Powered by a direct-injected, turbocharged, and intercooled 2.0-liter four-cylinder engine that produces an impressive 270 horses and 258 pound-feet of torque, the Golf R is far and away the most powerful production Golf Volkswagen has ever offered. Despite being down two cylinders on the R32, the Golf R boasts more power and torque than the 250-horse V-6 R32 and considerably more power than the 210-horse Mk VI Golf GTI, thanks in part to a healthy 17.4 psi of boost.
Naturally, the power boost correlates with a boost in performance and the Golf R will hit 62 mph in 5.7 seconds with a manual transmission and 5.5 seconds with Volkswagen's DSG dual-clutch gearbox and an electronically limited top speed of 155 mph, VW says. Either car handily outaccelerates the R32, which needs 6.5 seconds to get to 62 mph. And the Golf R does it all using less gas, getting roughly six more mpg than the R32. It also offers an improvement in emissions, emitting only 0.71 pounds of CO2 per mile compared with the R32's 0.91 pounds per mile.
After power leaves the engine and travels through either the manual or DSG transmission, it's routed into the latest version of Volkswagen's 4MOTION AWD system. Unlike previous generations, the latest AWD unit doesn't need to wait for a speed differential between the front and rear axles to leap into action and can vary the power split between the axles continuously. If needed, it can even route nearly 100 percent of the power to the rear wheels.
To match the enhanced power, Volkswagen has also done some work on the suspension. The Golf R rides nearly an inch lower than the Mk VI GTI, itself already lowered versus the previous generation. MacPherson Struts in front and a multilink setup in rear remain, though the spring rates, dampers, and stabilizer bars have been retuned to offer better handling performance. Brakes are stout 13.6-inch discs up front and 12.2-in. units out back.
On the electrical side, Volkswagen's Electronic Stability Program has been updated with a new Sport setting that will allow the driver more leeway before stepping in.
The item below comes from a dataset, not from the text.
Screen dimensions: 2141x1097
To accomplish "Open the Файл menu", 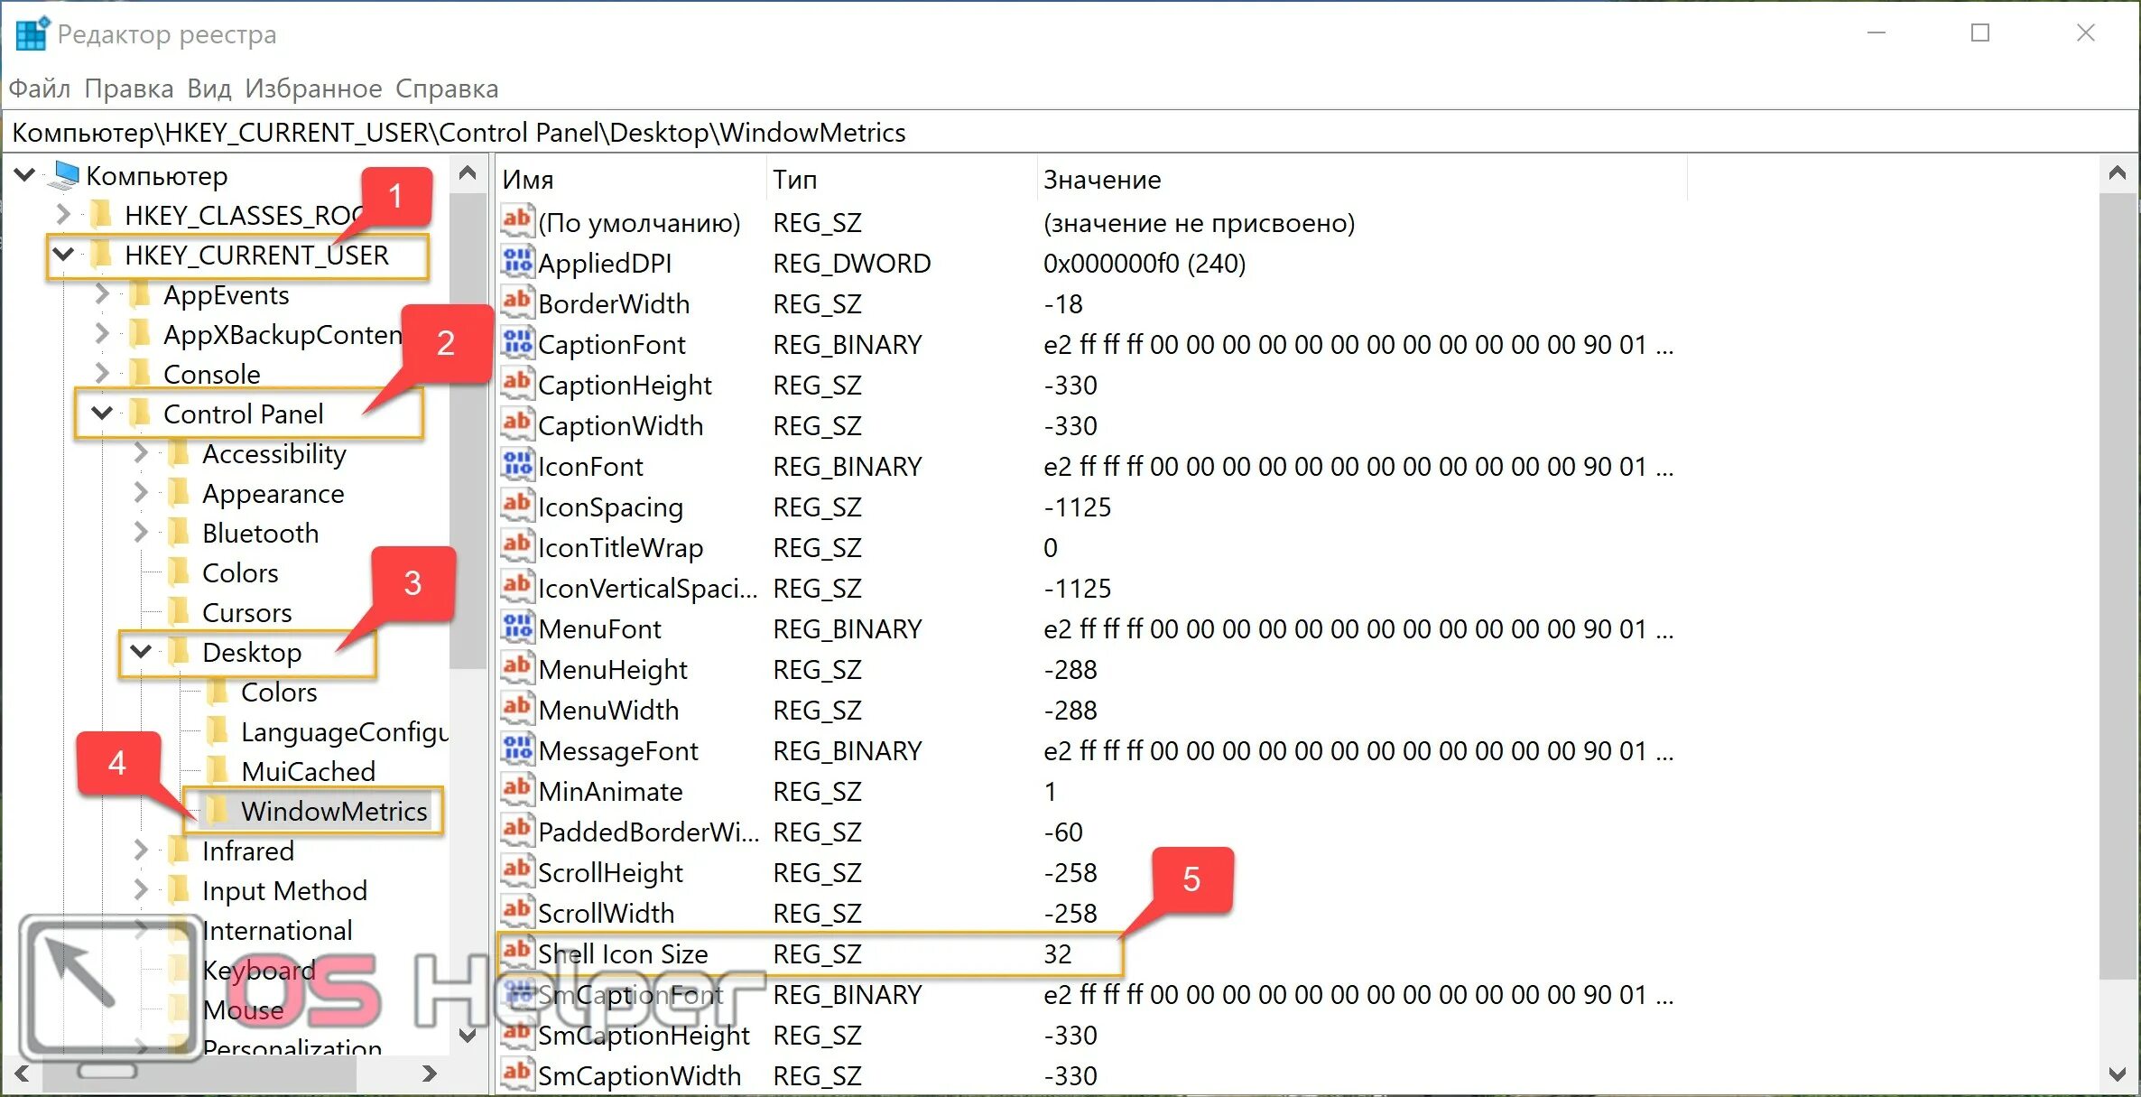I will coord(39,88).
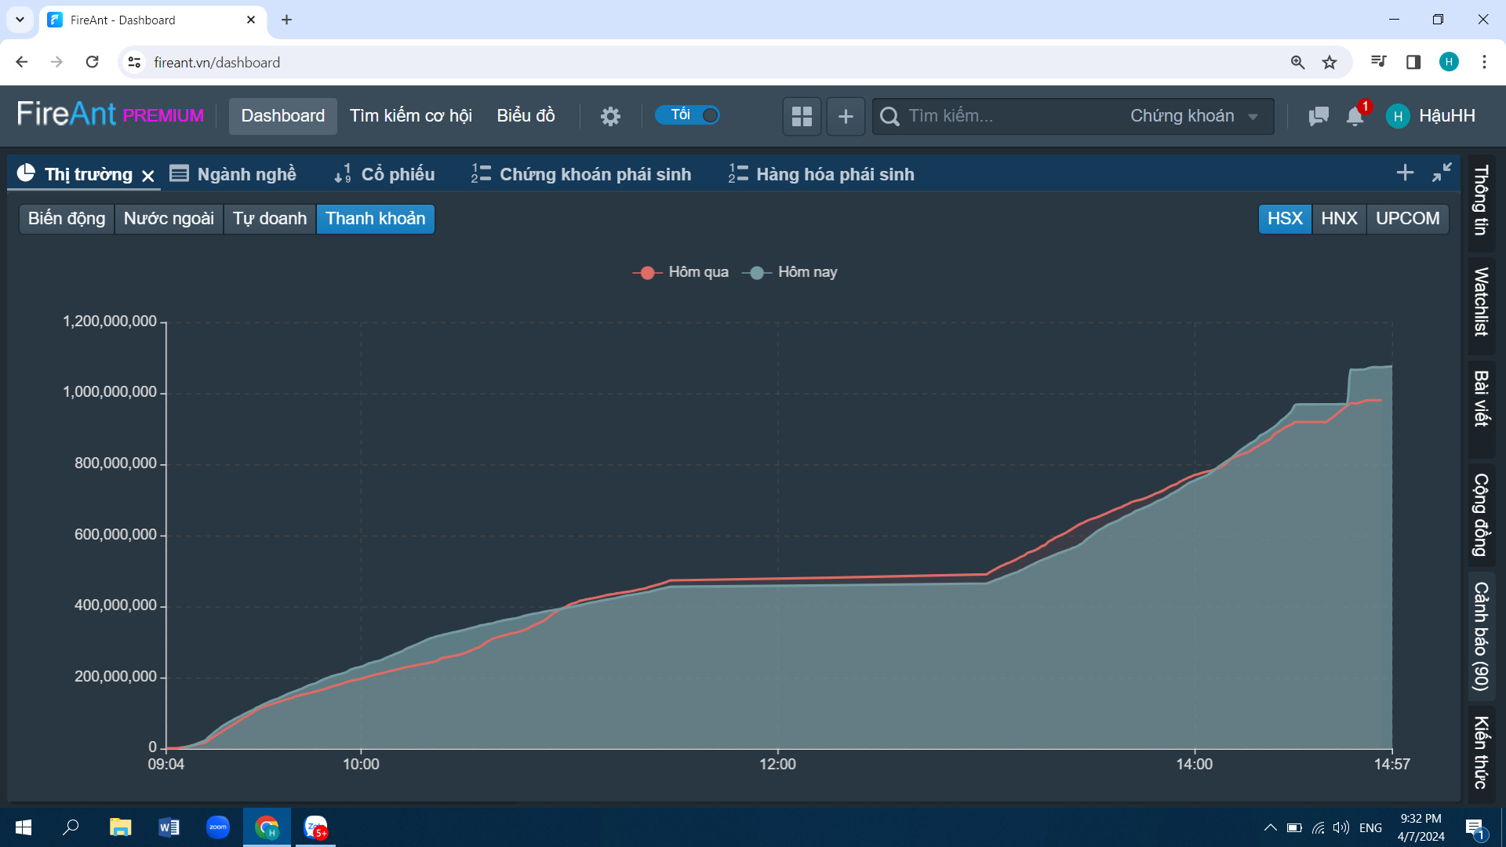Click the add widget plus icon in header

pos(846,116)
When equipped with the optional Dynamic Chassis Control, the power steering also adjusts itself depending on the driving mode selected -- Normal, Comfort or Sport.
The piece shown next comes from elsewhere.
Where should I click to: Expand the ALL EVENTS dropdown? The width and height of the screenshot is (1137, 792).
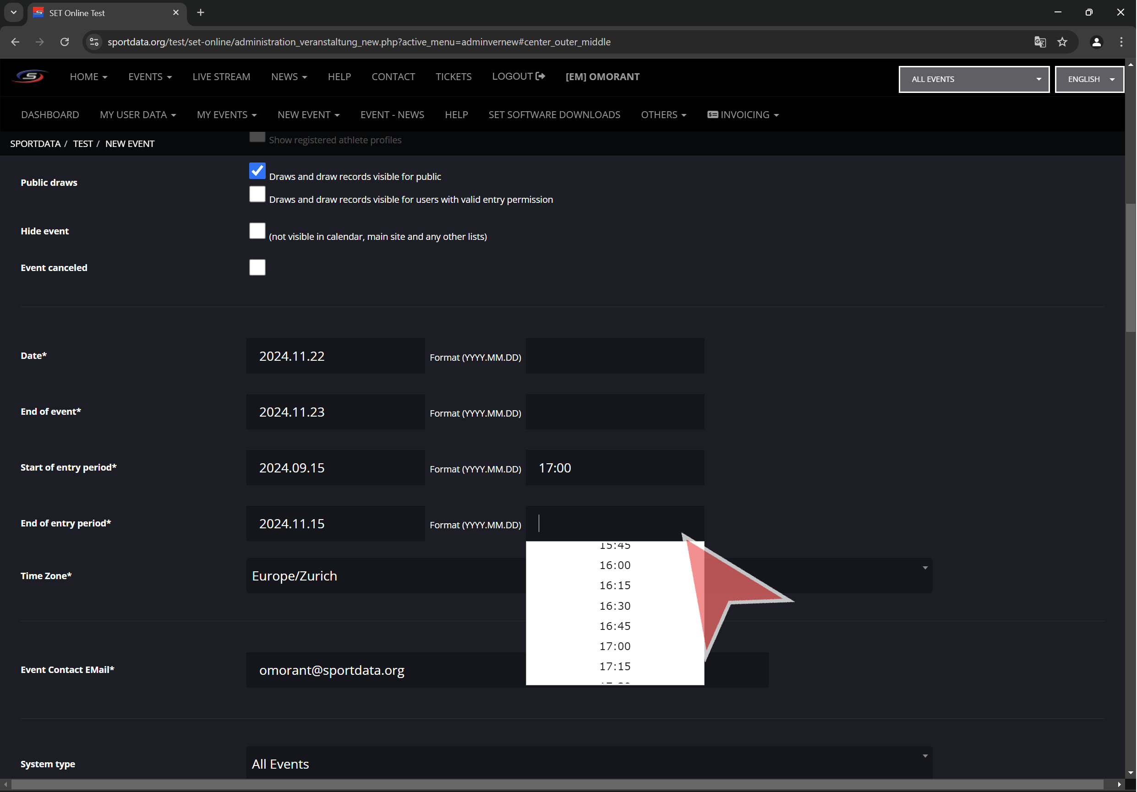click(x=974, y=79)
To distinguish the Golf R from the standard Golf and GTI, Volkswagen designers massaged the bodywork and came up with new front and rear bumpers and new side skirts. Large air intakes, bi-Xenon headlights, Audi-esque LED running lights, and a chrome R logo on the grille set the nose off while a rear diffuser and twin chrome exhaust tips exiting at the center of the bumper, ala R32, freshen up the rear. The Golf R rides on either 18- or 19-inch Talladega wheels, and gloss black mirrors and grille louvers complete the look.
Inside, the gloss black theme carries on with piano-black paint on the spokes of the leather-wrapped, three-spoke steering wheel. Grey and Black "Kyalami" sport seats -- named for the South African racetrack -- are standard and race seats are optional. R logos on the special shifter and embroidered on the headrests, steering wheel, aluminum doorsill plates, carpets, and special gauge cluster make certain you and your passengers don't forget you aren't driving any normal Golf. Stainless steel pedals, automatic climate control, and a CD/MP3 stereo complete the package.If you're lucky enough to live in Germany, the special-edition Volkswagen Golf R goes on sale at the end of this year. Other markets haven't been announced yet, but given that the R32 found its way to America, there's hope the Golf R will as well. Pricing hasn't been announced yet, but expect it to cost significantly more than a standard Golf or GTI.